Voltando a “Uma história lamentável”, de Dostoiévski, embora trate de uma festa de casamento, onde os noivos terminam na cama, não há nenhuma conotação sexual à moda rodrigueana, só uma ressaca moral por parte do protagonista que “perturba” a noite de núpcias do casal, e a decepção da noiva, ceifada de seu ritual de passagem.

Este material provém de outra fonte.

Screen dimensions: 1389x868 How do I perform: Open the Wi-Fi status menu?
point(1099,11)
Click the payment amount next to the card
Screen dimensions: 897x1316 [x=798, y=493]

Para a autora de Palavra nova, “Nelson Rodrigues é o escritor mais radical da literatura brasileira. (…). Sua radicalidade não se deve ao escândalo que seu teatro um dia provocou, mas ao vigor que sua linguagem ainda hoje carrega”. É um juízo pessoal que não precisamos compartilhar, mas que acatamos como um pressuposto subjetivo da sua abordagem, que parece excluir a possibilidade de outros tipos de avaliação. Pergunto-me, no entanto, se “vigor” de sua linguagem não estaria provavelmente relacionado ao fato de não termos certeza se os dramas de Nelson Rodrigues são ou não bem escritos, se seus diálogos são ou não uma exploração provocativa da banalidade. Seu “teatro desagradável” (na expressão do dramaturgo) teria, possivelmente, menos relação com o tema – “patético, incestuoso e exagerado” – e mais relação com sua linguagem, que provoca certo desgosto, certa dúvida sobre o seu valor literário.

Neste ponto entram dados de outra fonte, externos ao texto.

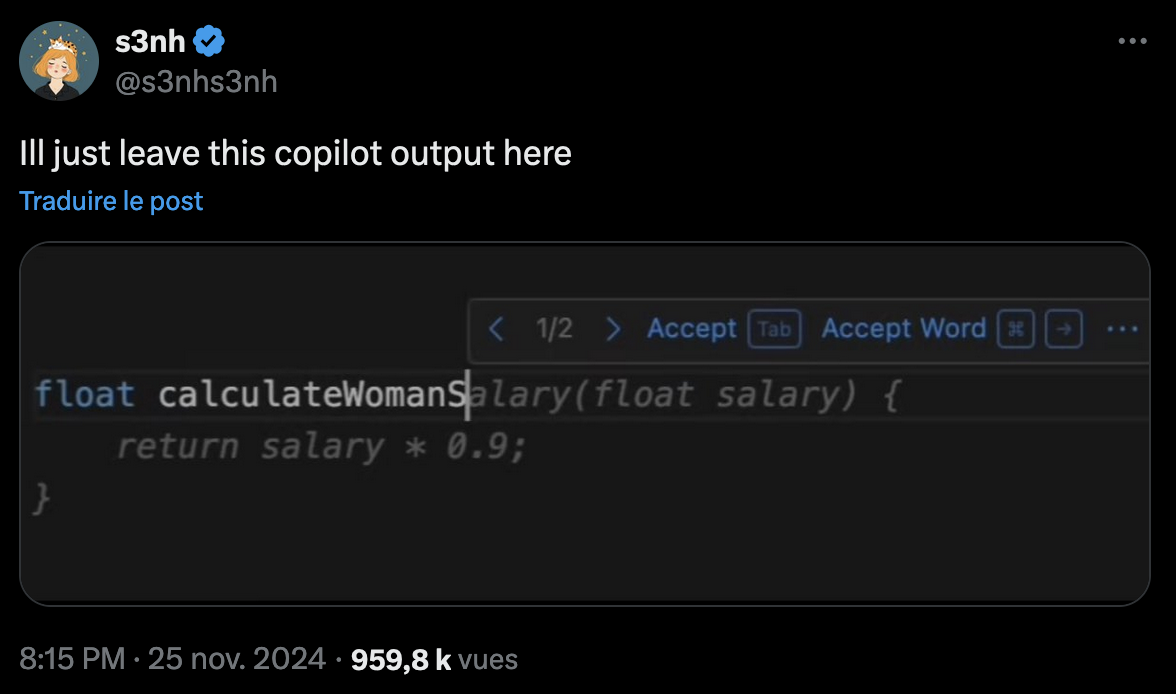The image size is (1176, 694).
Task: Click Traduire le post link
Action: pos(111,201)
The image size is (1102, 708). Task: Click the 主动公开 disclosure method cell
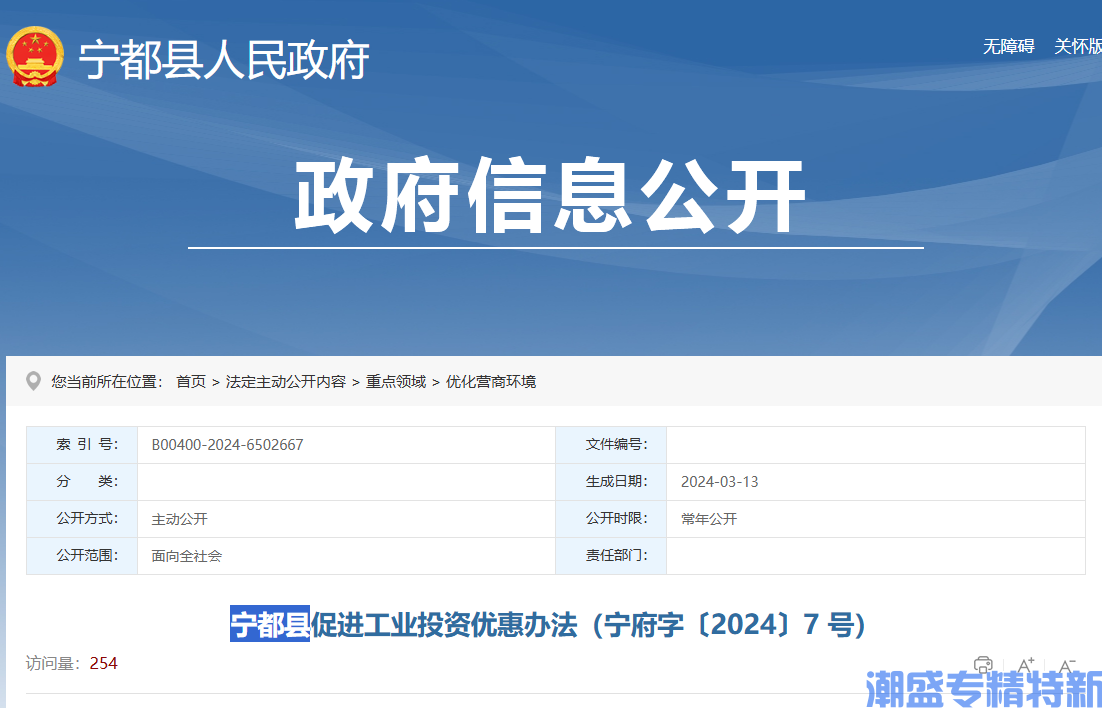(178, 518)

Na teoria do desgosto, proposta por Mario Perniola, encontraremos talvez o que há de mais contemporâneo na obra de Nelson Rodrigues. Segundo Perniola o desgosto “é algo mais direto, espontâneo, e poderia dizer fisiológico do julgamento de gosto (…), reatividade quase mórbida diante de algo que toca o estômago, ainda antes de chegar ao cérebro.” O teatro de Nelson Rodrigues teria esse poder, o de tocar o estômago ainda antes de tocar o cérebro.

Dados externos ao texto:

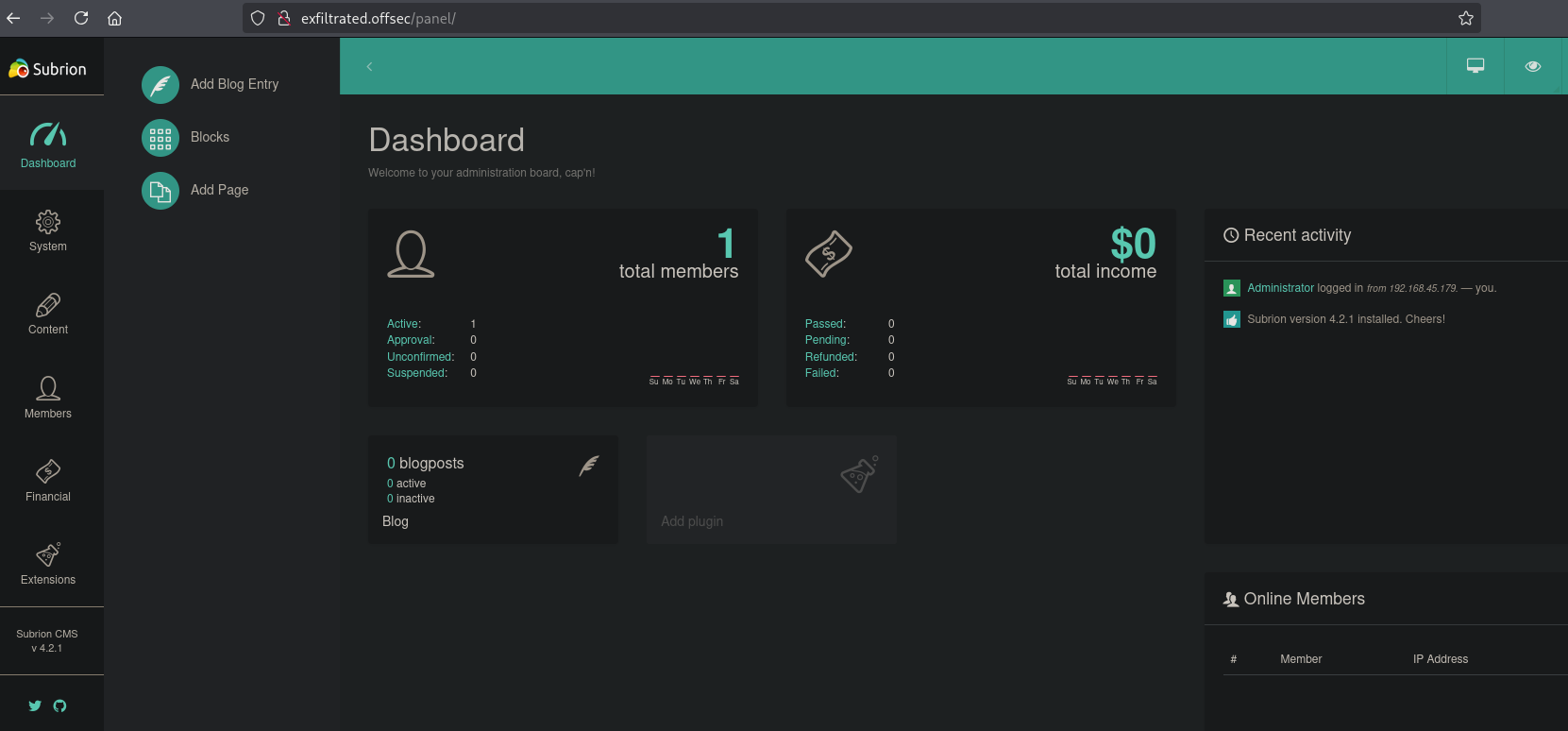This screenshot has width=1568, height=731.
Task: Toggle the eye icon in top bar
Action: coord(1532,66)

Pensar nessa teoria poderia trazer de alguma forma a obra de Nelson Rodrigues para o nosso tempo, afinal, o autor não vislumbrou ou cogitou o pós-dramático, mesmo depois de Gertrude Stein, dos futuristas etc. Nelson Rodrigues afirmava: “e não ocorre ao diretor, ao cenógrafo, ao elenco esta verdade inapelável e eterna: – todos ali estão, (sic) a serviço exclusivamente do texto. E, se o texto for devorado, vamos convir que o texto é um fracasso inédito”. No tocante às cenas simultâneas nas peças rodrigueanas, há que se recordar que a cenografia múltipla implicou, segundo Sábato Magaldi, “o conceito de simultaneidade, um dos mais sugestivos entre os postos em prática pelo futurismo”, movimento que antecede os dramas de Nelson Rodrigues.